VarioPore : une technologie innovante pour un diagnostic rapide des maladies infectieuses
Certaines maladies infectieuses, comme la maladie de Lyme, se développent aujourd’hui de plus en plus rapidement, notamment en raison de l’évolution des conditions climatiques et environnementales. Pourtant, leur diagnostic repose encore souvent sur des tests réalisés en laboratoire. Bien que fiables, ces analyses peuvent être coûteuses, longues et parfois difficiles à mettre en œuvre rapidement.
Le projet VarioPore, porté par l’Université des sciences appliquées de Furtwangen (Hochschule Furtwangen) dans le cadre du programme Interreg Rhin supérieur, vise à répondre à ce défi en développant une nouvelle technologie de diagnostic rapide et fiable.

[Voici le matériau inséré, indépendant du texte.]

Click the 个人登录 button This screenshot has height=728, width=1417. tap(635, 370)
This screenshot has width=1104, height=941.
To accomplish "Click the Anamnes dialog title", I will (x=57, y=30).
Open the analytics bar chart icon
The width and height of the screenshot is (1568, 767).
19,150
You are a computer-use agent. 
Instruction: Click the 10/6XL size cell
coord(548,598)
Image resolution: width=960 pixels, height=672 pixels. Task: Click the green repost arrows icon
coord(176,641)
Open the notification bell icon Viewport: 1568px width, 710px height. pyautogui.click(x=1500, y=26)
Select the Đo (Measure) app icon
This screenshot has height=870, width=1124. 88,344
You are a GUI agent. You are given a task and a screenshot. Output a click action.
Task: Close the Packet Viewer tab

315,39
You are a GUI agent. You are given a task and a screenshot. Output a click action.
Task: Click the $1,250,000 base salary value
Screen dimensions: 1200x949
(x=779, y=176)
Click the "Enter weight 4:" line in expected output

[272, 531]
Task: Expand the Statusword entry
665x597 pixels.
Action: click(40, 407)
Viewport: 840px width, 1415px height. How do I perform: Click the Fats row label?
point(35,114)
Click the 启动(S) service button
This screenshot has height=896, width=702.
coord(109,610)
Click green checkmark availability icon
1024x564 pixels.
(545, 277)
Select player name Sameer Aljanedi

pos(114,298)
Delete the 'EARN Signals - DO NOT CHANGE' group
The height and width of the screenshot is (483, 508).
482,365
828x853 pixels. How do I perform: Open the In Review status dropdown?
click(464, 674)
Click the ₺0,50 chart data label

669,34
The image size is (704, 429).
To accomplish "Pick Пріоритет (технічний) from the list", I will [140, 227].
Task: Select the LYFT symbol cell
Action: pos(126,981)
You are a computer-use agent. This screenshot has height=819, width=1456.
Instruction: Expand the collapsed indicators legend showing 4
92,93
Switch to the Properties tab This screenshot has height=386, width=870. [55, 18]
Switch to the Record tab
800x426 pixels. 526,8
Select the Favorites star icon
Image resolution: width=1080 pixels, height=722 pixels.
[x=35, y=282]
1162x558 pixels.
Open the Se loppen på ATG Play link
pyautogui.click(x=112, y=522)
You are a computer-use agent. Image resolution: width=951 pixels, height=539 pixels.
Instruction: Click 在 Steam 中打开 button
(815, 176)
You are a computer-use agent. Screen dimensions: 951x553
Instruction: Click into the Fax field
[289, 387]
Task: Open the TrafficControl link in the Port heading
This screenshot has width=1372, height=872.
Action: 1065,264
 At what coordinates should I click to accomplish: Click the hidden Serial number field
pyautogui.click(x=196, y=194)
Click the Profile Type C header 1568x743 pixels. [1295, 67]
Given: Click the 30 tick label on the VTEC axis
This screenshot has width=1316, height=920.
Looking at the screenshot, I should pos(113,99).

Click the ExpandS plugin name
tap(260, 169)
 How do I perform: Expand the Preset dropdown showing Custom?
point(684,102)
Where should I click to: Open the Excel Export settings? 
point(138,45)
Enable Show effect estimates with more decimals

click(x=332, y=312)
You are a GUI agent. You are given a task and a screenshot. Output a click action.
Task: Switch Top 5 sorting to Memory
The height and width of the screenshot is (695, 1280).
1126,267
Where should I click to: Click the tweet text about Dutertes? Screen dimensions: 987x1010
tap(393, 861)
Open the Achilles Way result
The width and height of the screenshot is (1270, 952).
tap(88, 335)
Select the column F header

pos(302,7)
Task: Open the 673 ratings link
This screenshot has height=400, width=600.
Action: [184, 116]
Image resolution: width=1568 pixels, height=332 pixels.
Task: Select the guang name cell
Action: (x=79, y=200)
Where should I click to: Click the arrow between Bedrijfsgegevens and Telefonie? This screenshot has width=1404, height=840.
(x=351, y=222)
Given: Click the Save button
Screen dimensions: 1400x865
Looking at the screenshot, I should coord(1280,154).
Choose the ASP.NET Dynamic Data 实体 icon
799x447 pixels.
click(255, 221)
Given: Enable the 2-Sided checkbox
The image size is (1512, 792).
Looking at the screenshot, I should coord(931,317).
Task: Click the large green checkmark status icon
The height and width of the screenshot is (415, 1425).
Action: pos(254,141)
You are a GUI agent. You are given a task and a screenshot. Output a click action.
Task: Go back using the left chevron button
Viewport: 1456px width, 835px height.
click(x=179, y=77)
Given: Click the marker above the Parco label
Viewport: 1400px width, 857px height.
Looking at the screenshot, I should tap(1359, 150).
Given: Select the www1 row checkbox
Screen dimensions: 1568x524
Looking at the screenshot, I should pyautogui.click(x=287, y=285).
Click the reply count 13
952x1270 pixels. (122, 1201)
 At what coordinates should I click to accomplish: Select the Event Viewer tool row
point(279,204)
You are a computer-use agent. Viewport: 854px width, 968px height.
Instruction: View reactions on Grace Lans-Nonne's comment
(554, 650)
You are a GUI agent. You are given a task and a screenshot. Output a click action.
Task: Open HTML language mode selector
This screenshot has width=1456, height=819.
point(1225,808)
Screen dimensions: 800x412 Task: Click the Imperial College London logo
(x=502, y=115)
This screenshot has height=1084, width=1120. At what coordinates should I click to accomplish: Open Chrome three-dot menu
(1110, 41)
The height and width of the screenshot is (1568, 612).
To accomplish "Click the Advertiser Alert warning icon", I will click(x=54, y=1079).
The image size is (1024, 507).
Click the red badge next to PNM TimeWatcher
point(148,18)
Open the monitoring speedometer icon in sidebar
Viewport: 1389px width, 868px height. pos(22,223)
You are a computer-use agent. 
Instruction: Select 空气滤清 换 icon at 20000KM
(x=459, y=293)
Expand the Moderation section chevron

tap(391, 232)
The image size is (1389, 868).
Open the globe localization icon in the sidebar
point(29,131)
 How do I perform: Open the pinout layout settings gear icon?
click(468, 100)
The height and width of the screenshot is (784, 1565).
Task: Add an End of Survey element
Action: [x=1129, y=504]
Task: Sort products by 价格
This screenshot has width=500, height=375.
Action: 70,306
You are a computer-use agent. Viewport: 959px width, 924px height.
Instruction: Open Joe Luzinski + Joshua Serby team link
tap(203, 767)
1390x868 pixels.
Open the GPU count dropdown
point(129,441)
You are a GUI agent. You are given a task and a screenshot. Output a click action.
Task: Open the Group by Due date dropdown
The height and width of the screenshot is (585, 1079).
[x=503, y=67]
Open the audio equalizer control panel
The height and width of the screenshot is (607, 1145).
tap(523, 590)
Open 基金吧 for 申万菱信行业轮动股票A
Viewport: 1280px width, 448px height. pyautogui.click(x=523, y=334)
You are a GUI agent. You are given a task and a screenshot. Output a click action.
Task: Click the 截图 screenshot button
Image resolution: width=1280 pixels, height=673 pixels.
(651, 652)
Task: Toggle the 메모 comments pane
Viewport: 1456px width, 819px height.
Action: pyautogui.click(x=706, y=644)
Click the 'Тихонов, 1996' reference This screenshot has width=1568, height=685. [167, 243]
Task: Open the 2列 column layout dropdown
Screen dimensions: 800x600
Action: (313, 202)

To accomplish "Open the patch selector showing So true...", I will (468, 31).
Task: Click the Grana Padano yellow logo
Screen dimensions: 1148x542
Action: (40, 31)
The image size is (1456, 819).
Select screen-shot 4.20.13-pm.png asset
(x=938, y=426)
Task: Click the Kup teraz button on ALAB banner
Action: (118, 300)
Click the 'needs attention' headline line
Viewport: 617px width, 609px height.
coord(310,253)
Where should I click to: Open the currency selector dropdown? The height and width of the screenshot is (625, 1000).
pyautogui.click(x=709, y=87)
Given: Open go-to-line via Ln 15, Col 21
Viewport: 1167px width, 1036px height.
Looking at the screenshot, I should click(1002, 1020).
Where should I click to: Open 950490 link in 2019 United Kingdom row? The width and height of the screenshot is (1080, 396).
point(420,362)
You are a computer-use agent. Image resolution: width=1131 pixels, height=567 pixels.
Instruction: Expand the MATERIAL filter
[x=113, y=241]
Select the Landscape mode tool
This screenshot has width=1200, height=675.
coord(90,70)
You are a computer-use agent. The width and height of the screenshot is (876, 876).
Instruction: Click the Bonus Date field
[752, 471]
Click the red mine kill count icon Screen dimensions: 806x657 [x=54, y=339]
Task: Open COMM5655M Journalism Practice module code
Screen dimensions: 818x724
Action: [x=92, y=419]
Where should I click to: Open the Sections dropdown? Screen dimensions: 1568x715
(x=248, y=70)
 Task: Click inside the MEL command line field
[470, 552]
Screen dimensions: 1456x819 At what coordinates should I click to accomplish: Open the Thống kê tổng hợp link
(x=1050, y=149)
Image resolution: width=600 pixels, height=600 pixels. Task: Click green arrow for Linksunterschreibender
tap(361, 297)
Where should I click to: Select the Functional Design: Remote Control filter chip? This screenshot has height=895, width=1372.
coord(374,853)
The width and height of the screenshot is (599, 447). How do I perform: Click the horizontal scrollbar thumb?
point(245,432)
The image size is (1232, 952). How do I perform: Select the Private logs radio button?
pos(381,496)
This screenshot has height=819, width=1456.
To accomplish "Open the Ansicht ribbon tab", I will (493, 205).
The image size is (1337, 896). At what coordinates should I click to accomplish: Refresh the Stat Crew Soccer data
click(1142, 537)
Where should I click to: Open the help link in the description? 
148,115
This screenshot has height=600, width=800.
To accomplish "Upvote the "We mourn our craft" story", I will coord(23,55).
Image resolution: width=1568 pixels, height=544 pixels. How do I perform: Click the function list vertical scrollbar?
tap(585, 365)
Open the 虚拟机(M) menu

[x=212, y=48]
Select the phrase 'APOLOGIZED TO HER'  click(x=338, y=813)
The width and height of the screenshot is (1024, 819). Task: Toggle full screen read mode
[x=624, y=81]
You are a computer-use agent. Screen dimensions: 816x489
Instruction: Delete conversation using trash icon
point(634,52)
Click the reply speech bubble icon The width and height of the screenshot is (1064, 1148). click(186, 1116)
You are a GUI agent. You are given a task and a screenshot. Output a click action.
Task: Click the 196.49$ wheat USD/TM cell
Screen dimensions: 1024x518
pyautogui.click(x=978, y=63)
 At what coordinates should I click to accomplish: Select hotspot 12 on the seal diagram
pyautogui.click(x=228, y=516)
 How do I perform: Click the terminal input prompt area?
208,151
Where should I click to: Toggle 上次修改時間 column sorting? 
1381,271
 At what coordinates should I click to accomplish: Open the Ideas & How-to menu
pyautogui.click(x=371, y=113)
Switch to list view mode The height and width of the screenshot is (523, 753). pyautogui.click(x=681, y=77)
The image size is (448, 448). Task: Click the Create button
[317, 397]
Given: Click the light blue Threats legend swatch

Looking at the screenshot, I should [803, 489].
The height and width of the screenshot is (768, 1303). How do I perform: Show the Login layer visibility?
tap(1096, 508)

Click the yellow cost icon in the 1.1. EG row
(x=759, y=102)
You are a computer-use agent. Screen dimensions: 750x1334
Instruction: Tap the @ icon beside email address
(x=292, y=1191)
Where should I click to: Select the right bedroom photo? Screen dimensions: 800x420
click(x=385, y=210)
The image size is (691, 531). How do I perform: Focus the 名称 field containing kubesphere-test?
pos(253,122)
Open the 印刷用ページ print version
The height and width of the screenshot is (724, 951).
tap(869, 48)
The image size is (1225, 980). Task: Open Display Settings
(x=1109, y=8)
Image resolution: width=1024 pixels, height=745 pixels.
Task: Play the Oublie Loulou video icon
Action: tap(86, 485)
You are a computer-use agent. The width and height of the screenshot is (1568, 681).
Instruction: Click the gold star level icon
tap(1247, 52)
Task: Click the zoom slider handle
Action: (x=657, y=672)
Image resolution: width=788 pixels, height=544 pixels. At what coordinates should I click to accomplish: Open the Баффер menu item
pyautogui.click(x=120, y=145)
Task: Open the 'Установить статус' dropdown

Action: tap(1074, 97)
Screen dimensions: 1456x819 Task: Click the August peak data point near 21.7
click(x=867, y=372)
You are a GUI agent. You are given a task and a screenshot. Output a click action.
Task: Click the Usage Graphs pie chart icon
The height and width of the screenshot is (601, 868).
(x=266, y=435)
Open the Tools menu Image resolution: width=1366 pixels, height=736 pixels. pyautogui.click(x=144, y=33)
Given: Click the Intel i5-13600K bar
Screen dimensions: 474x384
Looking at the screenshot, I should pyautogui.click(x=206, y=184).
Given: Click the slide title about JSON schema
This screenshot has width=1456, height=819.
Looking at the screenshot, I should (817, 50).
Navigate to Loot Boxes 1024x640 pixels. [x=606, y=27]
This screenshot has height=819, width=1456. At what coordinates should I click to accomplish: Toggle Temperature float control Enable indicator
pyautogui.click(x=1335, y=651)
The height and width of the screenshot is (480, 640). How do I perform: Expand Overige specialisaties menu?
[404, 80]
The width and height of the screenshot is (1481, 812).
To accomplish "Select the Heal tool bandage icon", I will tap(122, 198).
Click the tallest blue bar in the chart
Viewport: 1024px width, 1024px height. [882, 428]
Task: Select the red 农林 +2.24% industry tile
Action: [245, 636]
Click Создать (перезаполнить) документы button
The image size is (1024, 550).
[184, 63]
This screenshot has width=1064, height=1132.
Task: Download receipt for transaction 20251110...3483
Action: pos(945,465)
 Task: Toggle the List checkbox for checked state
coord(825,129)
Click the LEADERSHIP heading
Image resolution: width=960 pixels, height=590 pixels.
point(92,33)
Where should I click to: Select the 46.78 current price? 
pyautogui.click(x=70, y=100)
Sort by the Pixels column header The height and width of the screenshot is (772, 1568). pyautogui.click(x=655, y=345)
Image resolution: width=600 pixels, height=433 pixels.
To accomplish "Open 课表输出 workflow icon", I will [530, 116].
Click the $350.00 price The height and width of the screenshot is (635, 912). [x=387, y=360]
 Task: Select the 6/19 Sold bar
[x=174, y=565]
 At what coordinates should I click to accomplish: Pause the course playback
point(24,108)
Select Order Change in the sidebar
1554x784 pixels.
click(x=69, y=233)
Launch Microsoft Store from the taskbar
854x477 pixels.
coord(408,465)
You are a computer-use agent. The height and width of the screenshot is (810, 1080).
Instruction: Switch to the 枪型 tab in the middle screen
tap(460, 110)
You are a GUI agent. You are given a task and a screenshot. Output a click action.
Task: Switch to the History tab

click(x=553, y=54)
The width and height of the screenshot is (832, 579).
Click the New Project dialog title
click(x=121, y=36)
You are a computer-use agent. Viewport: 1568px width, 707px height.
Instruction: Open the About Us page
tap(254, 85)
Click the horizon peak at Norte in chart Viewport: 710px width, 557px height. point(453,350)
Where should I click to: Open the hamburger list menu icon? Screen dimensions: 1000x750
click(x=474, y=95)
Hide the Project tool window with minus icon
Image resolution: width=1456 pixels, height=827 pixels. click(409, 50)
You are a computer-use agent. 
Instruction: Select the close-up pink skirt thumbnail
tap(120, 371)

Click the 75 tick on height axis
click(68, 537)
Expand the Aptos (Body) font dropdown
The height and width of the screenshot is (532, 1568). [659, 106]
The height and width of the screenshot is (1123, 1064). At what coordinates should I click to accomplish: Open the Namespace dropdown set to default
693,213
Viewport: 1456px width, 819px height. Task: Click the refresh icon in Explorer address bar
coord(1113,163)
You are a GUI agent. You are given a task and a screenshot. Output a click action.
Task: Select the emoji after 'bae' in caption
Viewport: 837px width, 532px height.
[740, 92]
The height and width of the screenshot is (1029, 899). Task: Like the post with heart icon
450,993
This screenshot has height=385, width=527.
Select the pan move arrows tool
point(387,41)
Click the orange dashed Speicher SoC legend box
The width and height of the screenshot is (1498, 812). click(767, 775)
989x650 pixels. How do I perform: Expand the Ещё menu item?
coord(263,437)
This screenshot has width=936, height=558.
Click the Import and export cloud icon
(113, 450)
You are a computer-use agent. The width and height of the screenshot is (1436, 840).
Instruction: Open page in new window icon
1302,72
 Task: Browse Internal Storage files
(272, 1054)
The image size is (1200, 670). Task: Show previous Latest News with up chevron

Au cœur du projet se trouve une technologie basée sur les nanopores, de minuscules ouvertures dans une membrane, mille fois plus fines qu’un cheveu. Lorsqu’un courant électrique traverse cette membrane, le passage d’une molécule dans le nanopore provoque une variation du courant. Cette variation permet alors d’analyser et d’identifier la molécule détectée.
Grâce à cette approche, il devient possible de détecter directement des agents infectieux – comme la bactérie responsable de la maladie de Lyme – ou certains marqueurs biologiques associés aux maladies. L’un des grands avantages de cette technologie est sa sensibilité extrêmement élevée, capable de détecter une seule molécule à la fois. À terme, le projet VarioPore pourrait permettre de réaliser des analyses rapides, en temps réel et directement sur le lieu de soin, grâce à des dispositifs compacts et faciles à utiliser par les professionnels de santé. Cela permettrait notamment d’initier plus rapidement des traitements adaptés.
Le projet vise également à surmonter plusieurs limites des technologies actuelles. Aujourd’hui, la fabrication de nanopores est souvent complexe et coûteuse, et certains capteurs ne permettent de détecter qu’un seul type de molécule.
Pour y remédier, les chercheurs développent différentes méthodes de fabrication et de modification des nanopores. Parmi les pistes explorées figure notamment l’utilisation de matériaux innovants et de nanoparticules à mémoire de forme, qui permettent d’ajuster la taille et les propriétés des pores. Cette approche ouvre la voie à des capteurs plus polyvalents, capables de détecter plusieurs molécules différentes avec un même dispositif.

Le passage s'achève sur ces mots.